**What you are asked to do**
Copy the lines running from the one that contains "Click the I accept button" to the end of the entries below, exactly and with no pictures.

[Excerpts from a dataset]
━━━
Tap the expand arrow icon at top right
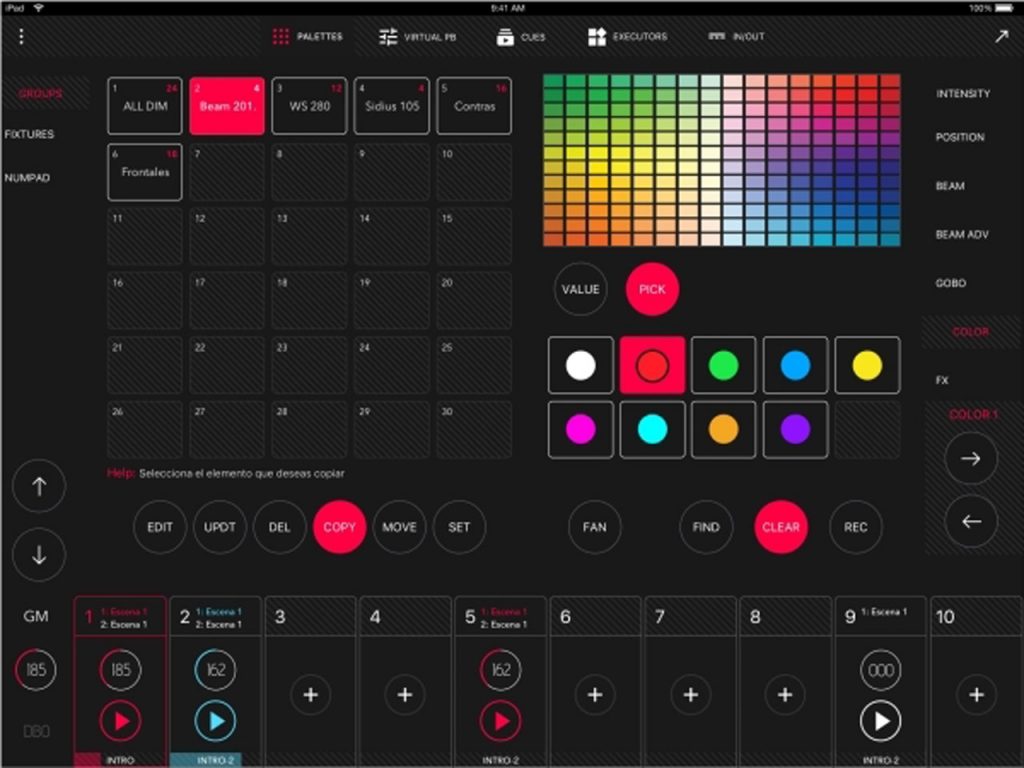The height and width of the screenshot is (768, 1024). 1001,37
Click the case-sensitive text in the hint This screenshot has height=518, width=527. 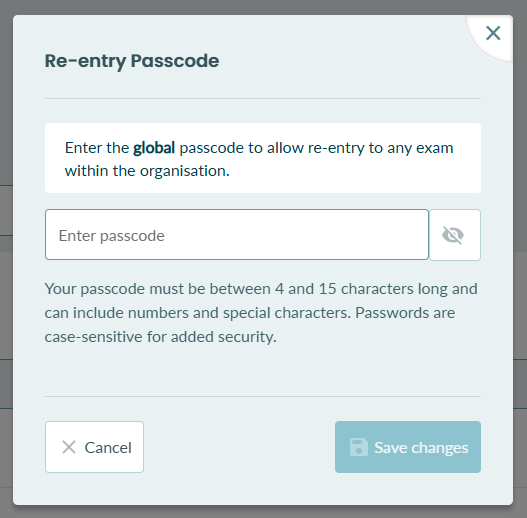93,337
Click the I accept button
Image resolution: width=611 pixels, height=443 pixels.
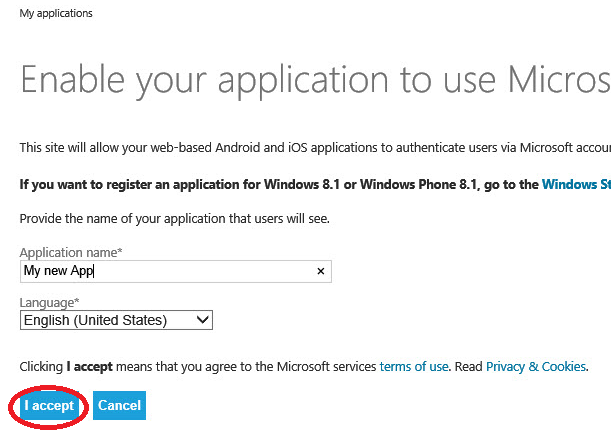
━━━
**Answer to the exercise**
Click the I accept button
Image resolution: width=611 pixels, height=443 pixels.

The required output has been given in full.